Methods: A cohort study of participants in two trials of the American Lung Association-Asthma Clinical Research Centers: 2,031 asthmatics in the Safety of Inactivated Influenza Vaccine in Asthma in Adults and Children (SIIVA) trial and 488 asthmatics in the Effectiveness of Low Dose Theophylline as Add-on Treatment in Asthma (LODO) trial. At baseline, participants reported the presence of allergic rhinitis and sinusitis, and then lung function and asthma control were measured. During the trials, participants were monitored for asthma exacerbations.

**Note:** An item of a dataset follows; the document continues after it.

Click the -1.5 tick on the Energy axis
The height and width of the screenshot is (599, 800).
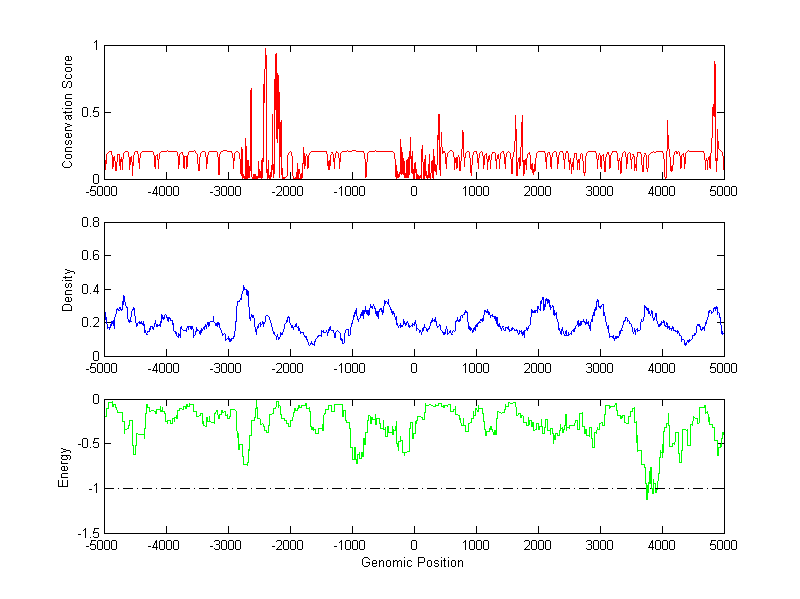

Results: More than 70% of participants reported either allergic rhinitis or sinusitis. Sinusitis was more common in female patients (odds ratio, 1.46 [SIIVA]), those with gastroesophageal reflux disease (odds ratio, 2.21 [SIIVA]), and those of white race (odds ratio, 1.53 [SIIVA]). Similar associations were seen for allergic rhinitis. LODO participants with allergic rhinitis and sinusitis had increased asthma symptoms and a trend toward more sleep disturbance. Participants with allergic rhinitis had higher baseline lung function than those without allergic rhinitis measured by peak flow (91.2% vs 95.8% in the SIIVA trial). Participants with sinusitis had similar lung function to those without sinusitis. Participants with and without allergic rhinitis had similar exacerbation rates. In the LODO trial only, participants with sinusitis had increased asthma exacerbations (5.68 per patient per year vs 3.72 per patient per year).
Conclusion: Allergic rhinitis and sinusitis are associated with more severe asthmatic symptoms and, in patients with poorly controlled asthma, more exacerbations but are not associated with low lung function.